The author suggests that the intended audience for the book consists of security professionals, but this is too modest; the book will be appreciated by a far wider audience. The author somehow succeeds in writing about a technically challenging topic, while telling a story you can follow without understanding every detail.

The book describes what honeypot technology is, and what it can and cannot do. Readers get a tour of the six most prominent honeypot packages, both free and commercial. There is plenty of information to help you decide if you want to deploy a honeypot yourself. If you do decide to deploy one, the book helps you to understand what it takes to operate it.

The author shares his enthusiasm, but never hides or minimizes the drawbacks and problems. One of these problems is legal. The legality of honeypots casts a shadow over the use of the technology. The discussion of this subject gets its own chapter.

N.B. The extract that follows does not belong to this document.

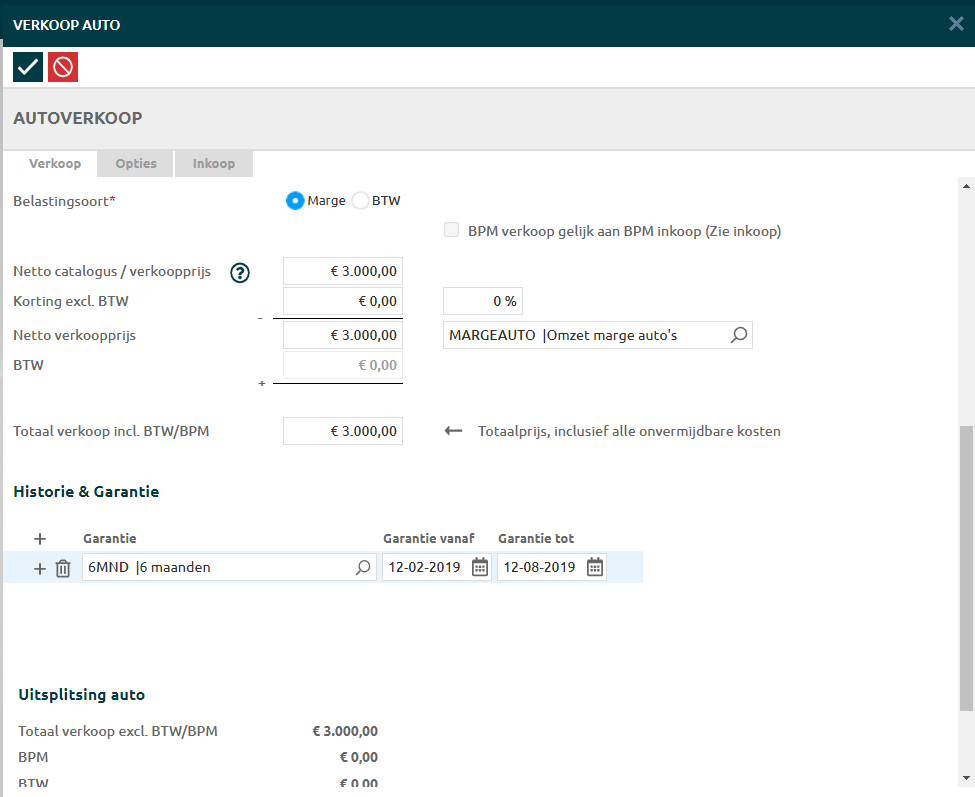Click the trash icon on the guarantee row
Viewport: 975px width, 797px height.
tap(63, 568)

The book is accompanied by a useful CD. As well as software packages to get users started, this includes papers, attack scans, and their analysis. While it would be possible to read the book in a day, you could also immerse yourself in it for weeks.

Security knowledge has much in common with military knowledge. It is important to know your enemy. The security community has been in a vulnerable position here, needing to study the enemy in action. Research honeypots are providing us with invaluable information. Hackers have been proudly sneaking into our systems. Following the publication of this book, they will have to watch their backs. They may be the mice in a honeypot lab.